Sunday, May 23, 2010

Health Risks of Not Enough Sleep

Too little sleep impacts your levels of thyroid and stress hormones, which in turn can affect your memory and immune system, your heart and metabolism, and much more. Over time, lack of sleep can lead to:
Accelerated aging
High blood sugar levels and an increased risk of diabetes
Brain damage
Recent research has also found that sleep duration was linked to gains in abdominal fat even after researchers accounted for other factors that could influence weight, such as calories consumed and exercise habits. This is the type of fat linked to heart disease, type 2 diabetes, strokes and other chronic diseases, so it’s a matter that goes way beyond aesthetics.
What this means is that if you’re not taking your sleep needs seriously, you could be unknowingly sabotaging your weight -- and your health.
One way this occurs is by altering levels of important hormones linked with appetite and eating behavior. When you are sleep deprived, your body decreases production of leptin, the hormone that tells your brain there is no need for more food. At the same time it increases levels of ghrelin, a hormone that triggers hunger.
In one study, researchers found people who received only four hours of sleep a night for two nights experienced:
18 percent reduction in leptin
28 percent increase in ghrelin
Also, the sleep-deprived subjects in the study seemed to eat more sweet and starchy foods, rather than vegetables and dairy products. Researchers suspected these cravings stemmed from the fact that your brain is fueled by glucose (blood sugar); therefore, when lack of sleep occurs, your brain searches for carbohydrates.
In short, sleep deprivation puts your body into a pre-diabetic state, and makes you feel hungry, even if you’ve already eaten.
Your Body Depends on its Sleep-Wake Cycle
The consequences of sleep deprivation are so intense because your circadian rhythm has evolved over hundreds of generations to align your physiology with your environment, and your body clock assumes that, like your ancestors, you sleep at night and stay awake during daylight hours.
If you confuse the situation by depriving yourself of enough hours of sleep, you send conflicting signals to your body.
A single night of sleeping only four to six hours can impact your ability to think clearly the next day. Sleep deprivation can cause changes in your brain activity similar to those experienced by people with psychiatric disorders
In addition, too little sleep can:
Increase your risk of cancer by altering the balance of hormones in your body
Increase your risk of heart disease and stroke
Raise your blood pressure
Speed up tumor growth. Tumors grow two to three times faster in laboratory animals with severe sleep dysfunctions
Your body also does most of its repairs during sleep, so not getting enough of it can impair your immune system, leaving you less able to fight off diseases of ALL kinds.
How to “Program Your Body” for a Restful Night’s Sleep
Many people have trouble falling asleep because their mind is racing with thoughts from their day (or planning for the next).

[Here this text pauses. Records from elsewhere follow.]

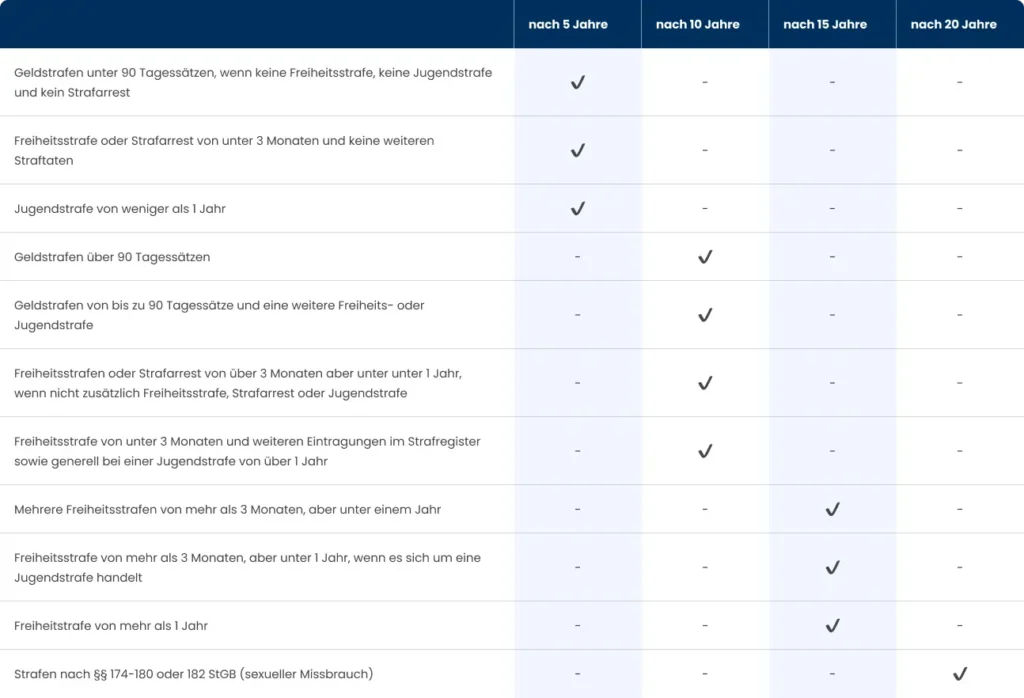This screenshot has height=698, width=1024.
Task: Click the 'Strafen nach §§ 174-180' row label
Action: click(193, 674)
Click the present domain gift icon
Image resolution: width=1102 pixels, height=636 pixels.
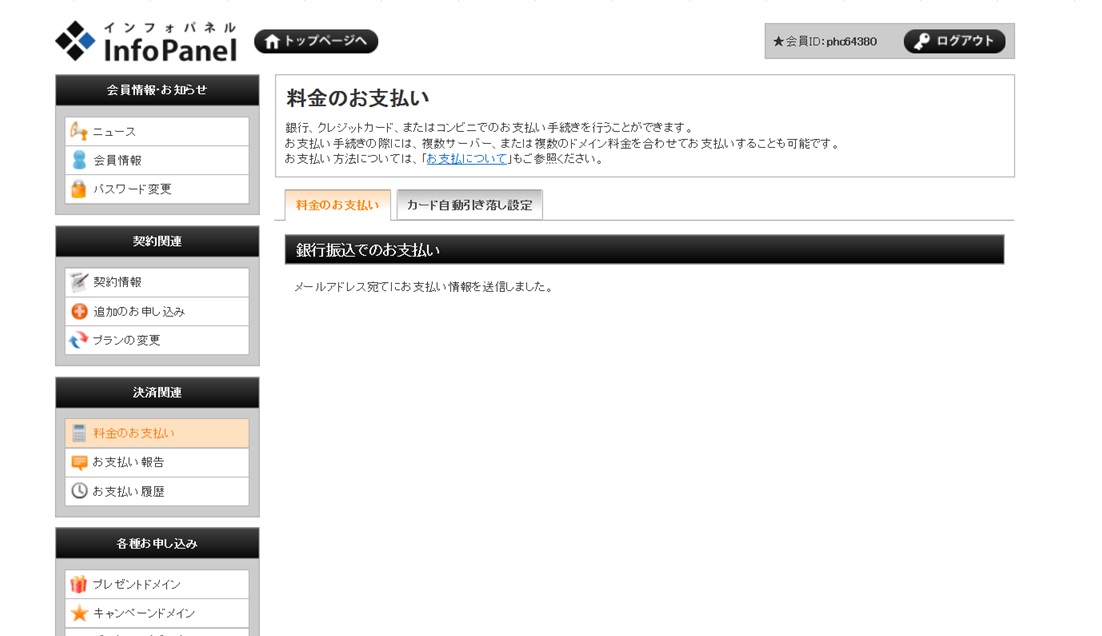(79, 584)
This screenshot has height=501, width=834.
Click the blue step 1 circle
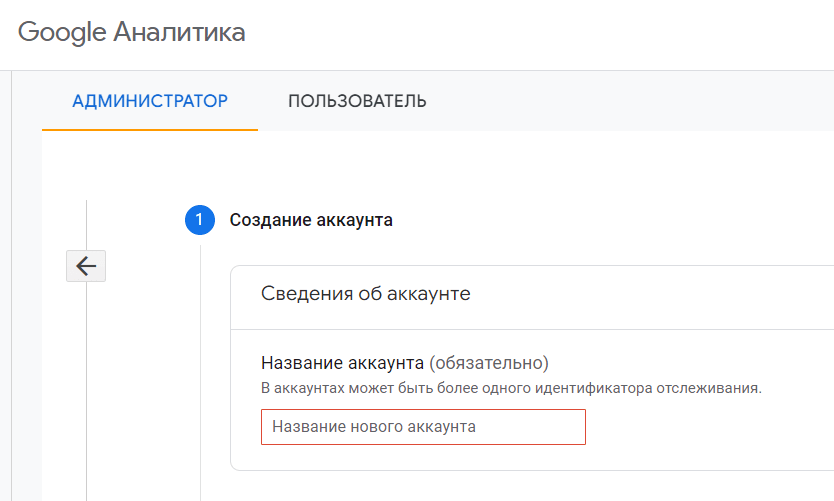coord(199,220)
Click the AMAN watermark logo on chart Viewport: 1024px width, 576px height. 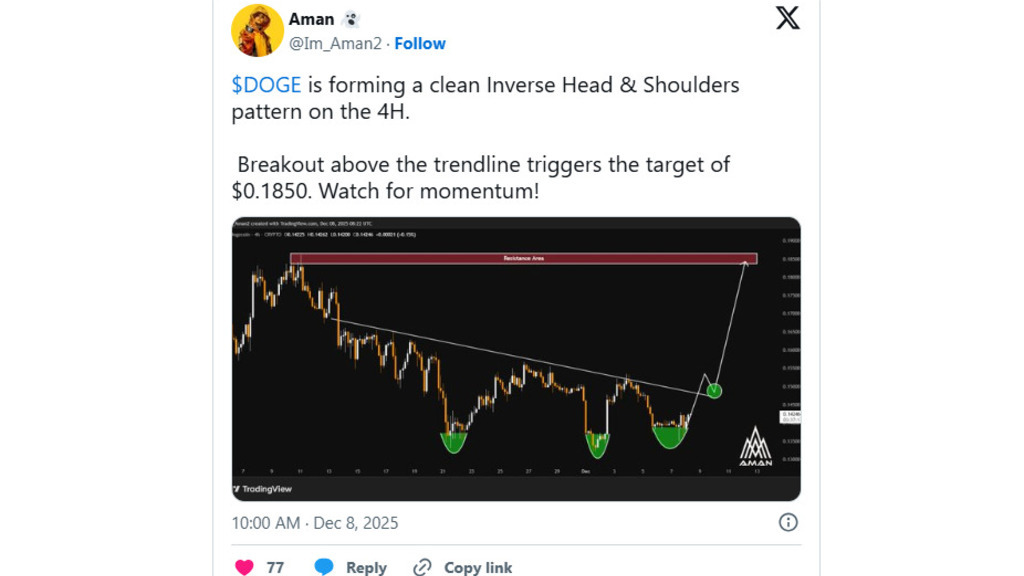pos(755,448)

This is why I recommend that at least an hour before your bedtime (but preferably two or more) you start to wind down from your day. You may want to spend time journaling, meditating, sipping herbal tea, washing your face, using Meridian Tapping/Emotional Freedom Techniques (MTT/EFT) or reading a calming or spiritual book.

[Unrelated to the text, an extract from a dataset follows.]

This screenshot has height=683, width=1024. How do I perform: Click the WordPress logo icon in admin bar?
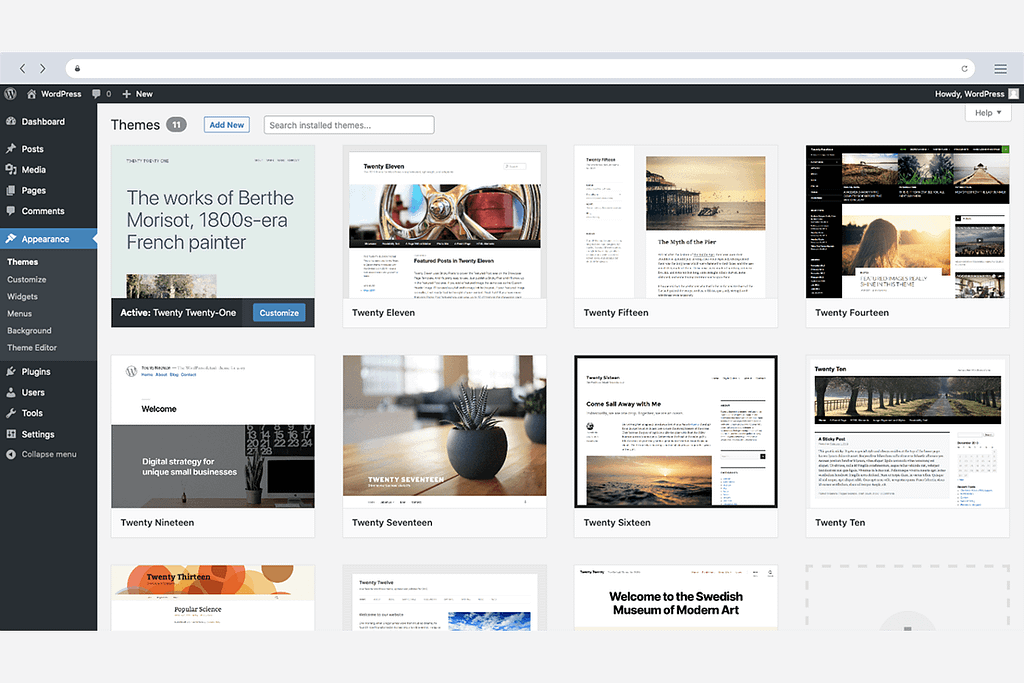[11, 94]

During this time, turn off your phone and your e-mail, and put away all work. This will give your mind a chance to unwind so you can go to sleep feeling calm, not hyped up or anxious about tomorrow's deadlines.
Ideally, I recommend getting to bed as early as possible. Your body, particularly your adrenals, do a majority of their recharging or recovering during the hours of 11 p.m. and 1 a.m., so you should definitely try to be asleep during those hours.
When you get into bed, make sure you room is completely dark -- I’m talking pitch black -- in order to protect your melatonin levels.
Melatonin is secreted primarily in your brain and at night it triggers a host of biochemical activities, including a nocturnal reduction in your body's estrogen levels. It’s thought that chronically decreasing your melatonin production at night -- as occurs when you’re exposed to nighttime light -- increases your risk of developing cancer.
The more your sleep is disrupted by light pollution, the lower your melatonin levels and the greater your risk of developing cancer becomes. So PLEASE make sure you sleep in a pitch-dark room every night -- and this means not only installing blackout drapes if necessary, but also turning off the TV!
Once in the bedroom, some people find the sound of white noise or nature sounds, such as the ocean or forest, to be soothing for sleep. You’ll also want to adjust the temperature in your bedroom to a cool setting (most people find they sleep best at temperatures no higher than 70 degrees F and perhaps even a bit lower than that).

(I received this info in an email and unfortunately it didn't have the name of the person who wrote it or the source/site where it came from. I think it's is full of valuable information so I decided to post it here.)